Featuring a pleasing interior design, great service and different blends of quality beans for espresso, cappuccino and regular brewed coffee, as well as a wide array of sandwiches, salads and baked goods, the branch has become an Israeli staple with 107 branches nationwide.

"Aroma opened its first branch outside of Israel in 2006 in New York on the corner of Greene Street and Houston Street in Soho," says Gali Goldwaser, the marketing communication manager of Aroma. "Since than we've expanded and now operate 15 branches around the world in the US, Canada, Ukraine, Romania and Kazakhstan.

According to Ava's Lerner, Aroma's success isn't due so much to its coffee as to its efficiency. "They're exporting the concept of Aroma, and it's doing very well. Arcaffe has opened branches in Paris as well. Israelis are known around the world to be good managers of espresso bars," he says.

Aroma's Goldwaser explains that the company's branches abroad are based on maintaining its characteristics, which are well-known in Israel - "Gourmet coffee, fresh and healthy food prepared only by order, modern decor and atmosphere, dedicated service and the best value for the money."

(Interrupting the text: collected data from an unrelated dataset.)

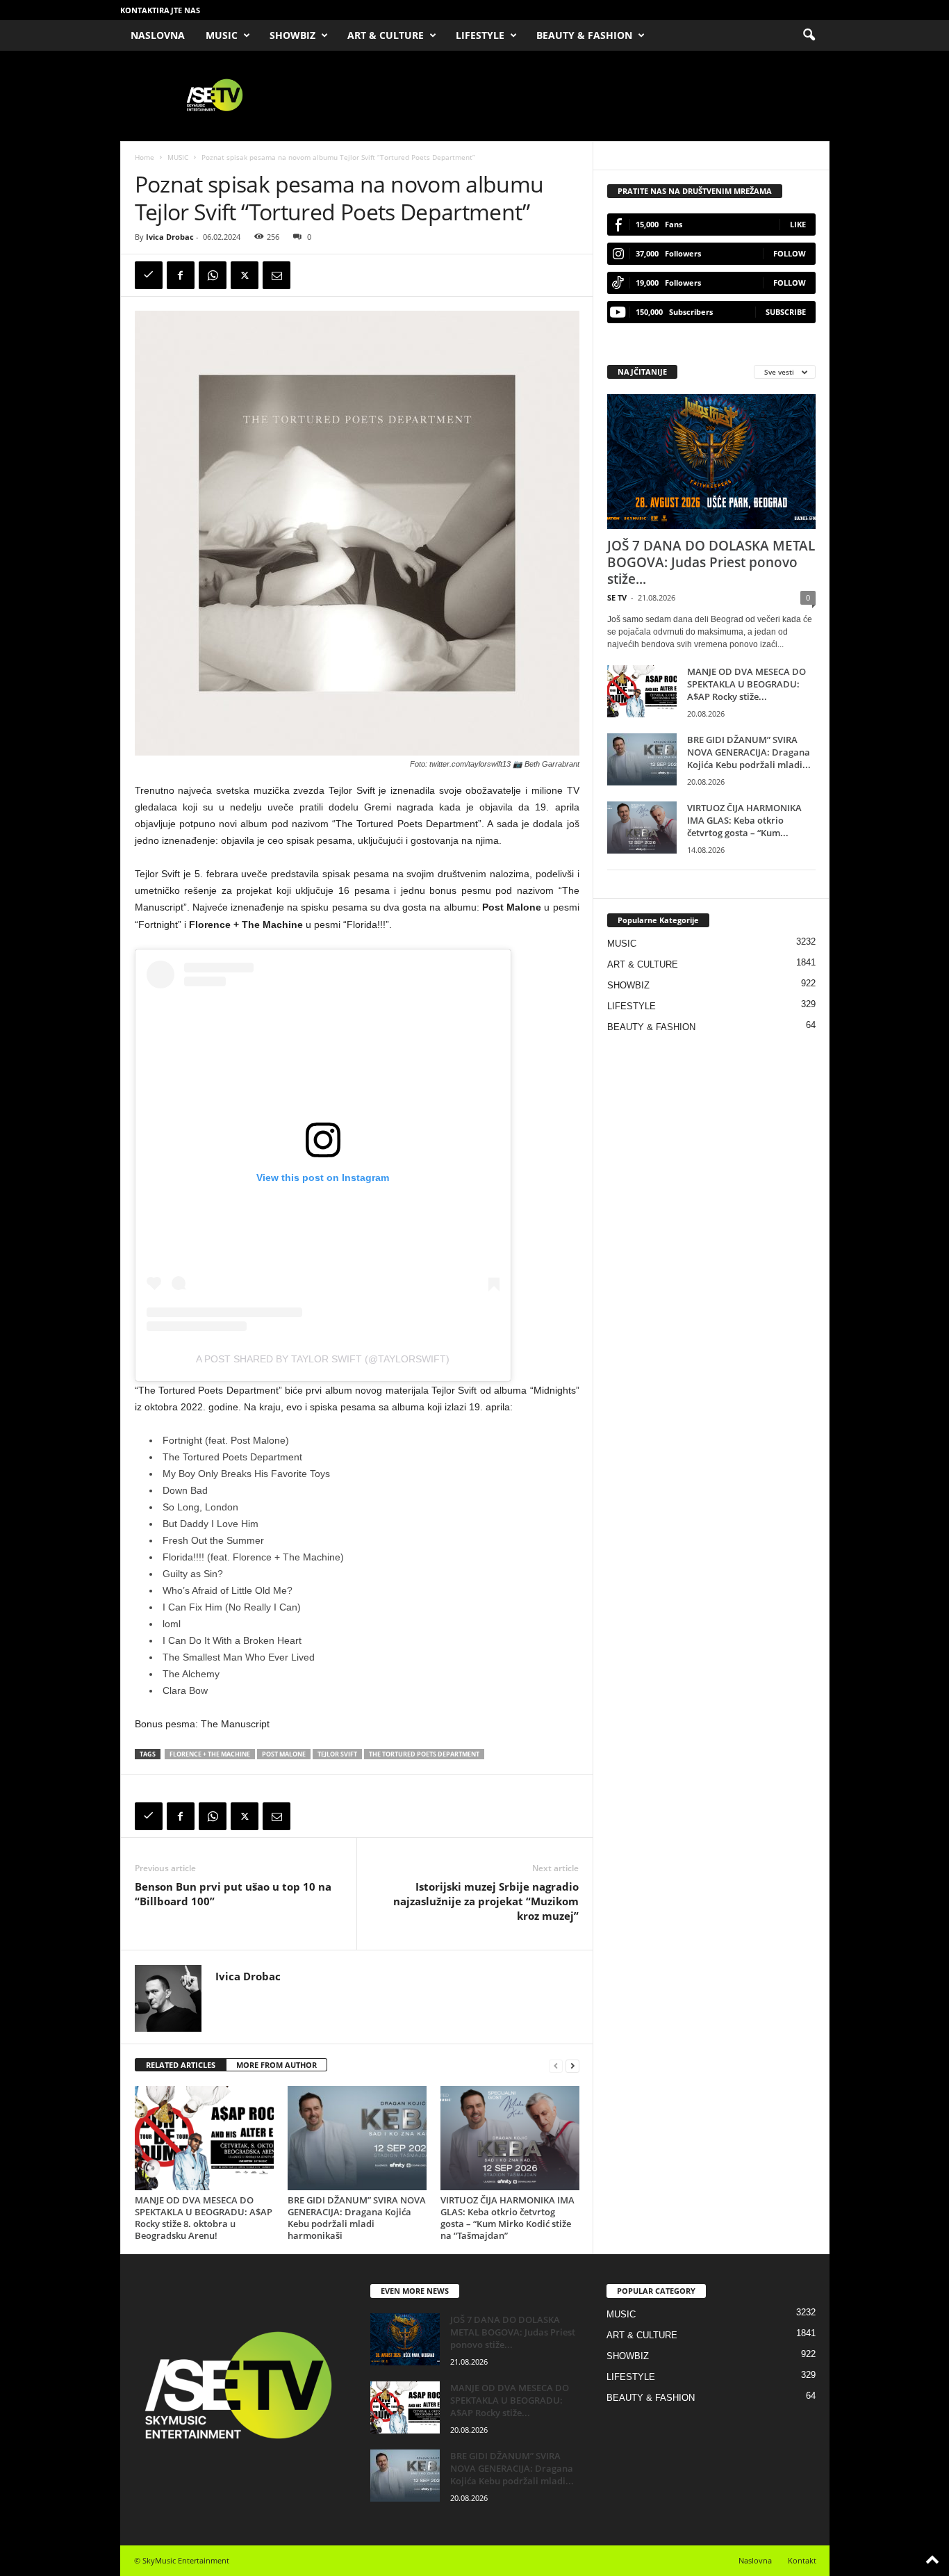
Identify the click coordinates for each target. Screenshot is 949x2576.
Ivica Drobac (170, 236)
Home (144, 157)
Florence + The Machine (210, 1754)
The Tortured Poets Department (424, 1754)
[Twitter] (244, 275)
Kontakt (802, 2560)
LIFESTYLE (480, 35)
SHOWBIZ (292, 35)
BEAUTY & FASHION (584, 35)
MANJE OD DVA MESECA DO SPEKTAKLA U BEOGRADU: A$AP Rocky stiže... (746, 684)
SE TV (617, 597)
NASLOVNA (158, 35)
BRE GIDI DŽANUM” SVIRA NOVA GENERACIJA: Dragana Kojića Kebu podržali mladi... (749, 752)
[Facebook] (181, 275)
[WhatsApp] (212, 275)
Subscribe (786, 312)
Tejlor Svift (337, 1754)
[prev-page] (556, 2065)
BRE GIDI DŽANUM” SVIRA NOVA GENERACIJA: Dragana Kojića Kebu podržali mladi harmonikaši (357, 2218)
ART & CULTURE (385, 35)
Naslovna (755, 2560)
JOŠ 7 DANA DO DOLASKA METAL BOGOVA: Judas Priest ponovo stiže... (711, 562)
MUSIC (222, 35)
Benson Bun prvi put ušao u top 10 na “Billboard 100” (233, 1894)
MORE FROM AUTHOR (276, 2065)
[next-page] (572, 2065)
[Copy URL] (149, 275)
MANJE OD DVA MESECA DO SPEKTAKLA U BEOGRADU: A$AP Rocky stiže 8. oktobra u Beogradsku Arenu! (203, 2218)
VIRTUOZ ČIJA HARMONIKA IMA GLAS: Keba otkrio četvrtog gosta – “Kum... (744, 820)
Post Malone (284, 1754)
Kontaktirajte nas (160, 10)
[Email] (276, 275)
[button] (808, 35)
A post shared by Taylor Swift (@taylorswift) (322, 1358)
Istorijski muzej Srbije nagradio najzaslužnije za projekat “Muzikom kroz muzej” (486, 1901)
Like (798, 224)
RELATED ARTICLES (180, 2065)
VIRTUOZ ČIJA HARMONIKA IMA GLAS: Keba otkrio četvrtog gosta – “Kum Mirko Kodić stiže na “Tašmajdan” (507, 2218)
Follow (789, 253)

Toronto physiotherapist Rebecca Gruber, a regular at the Thornhill branch of Aroma, says, "The coffee is much better than at North American chains like Starbucks, as it isn't bitter, and the food is wonderful - huge salads, fresh- baked bread every day and wonderful, unusual pastries and cookies," she says.

Signature roasts

Goldwaser explains that all the international branches of Aroma receive their coffee blends from the corporate facility in Israel, which imports beans from South America and Africa to create unique blends of cappuccino and espresso.

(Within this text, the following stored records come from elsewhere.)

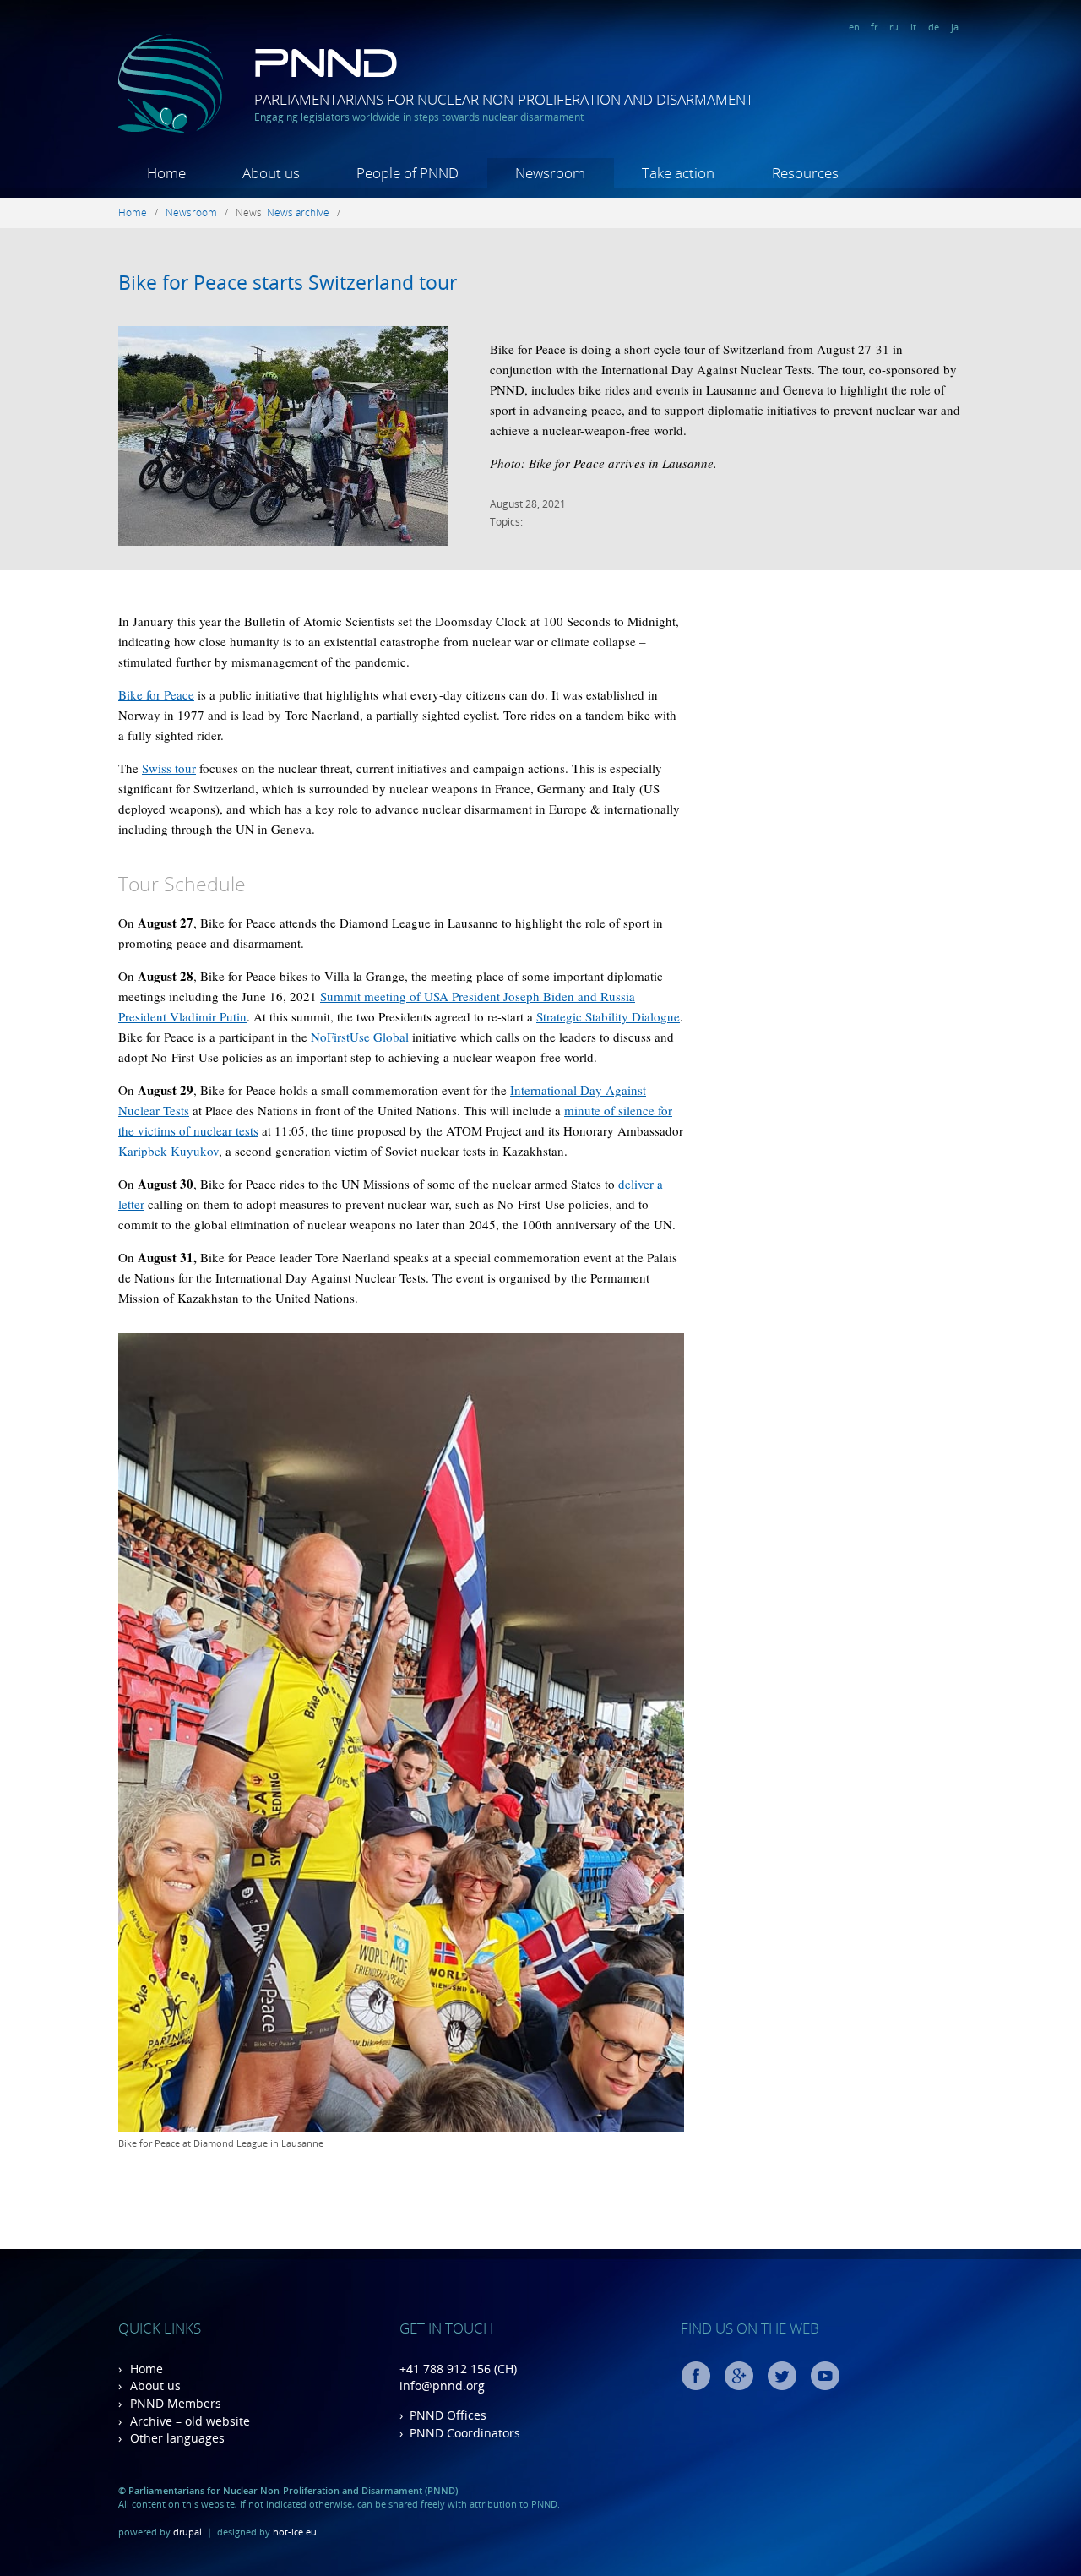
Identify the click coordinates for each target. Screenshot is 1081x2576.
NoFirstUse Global (360, 1036)
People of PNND (407, 172)
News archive (298, 212)
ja (955, 26)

"After the beans are roasted, they are packed in special vacuum packs that keep them fresh, and then distributed to all of our branches in Israel and abroad," she says, adding that the menus in the various branches are similar but adapted to the tastes of local populations.

And while there's no explicit connection on display to advertise its Israeli origins, there are hints on the menu - such as the Bourekas treat and the Mediterranean sandwich - to Aroma's geographic location. Of course, the Hebrew heard on the premises from traveling or expat Israelis homesick for a taste of the country may also give it away.

Unlike Aroma and Arcaffe, the owners of Cup O' Joe flirted with branching out abroad but decided to stick to the local Israeli market.

The chain, launched in Tel Aviv in 1996 by two US immigrants to Israel, David Klein and Dov Goldfarb, began opening franchises in 2002 and today has more than 60 branches around the country, with 10 more scheduled to open this year.

In May, a subsidiary of a major Israeli fuel company, Delek Group, acquired 50 percent of the coffee chain.

"We did think about expanding abroad and David did go to New York to look at options, but it never happened," explains marketing manger Gvirsman.

"Instead, we're focusing on developing in Israel - there's still room for lots more cafes here."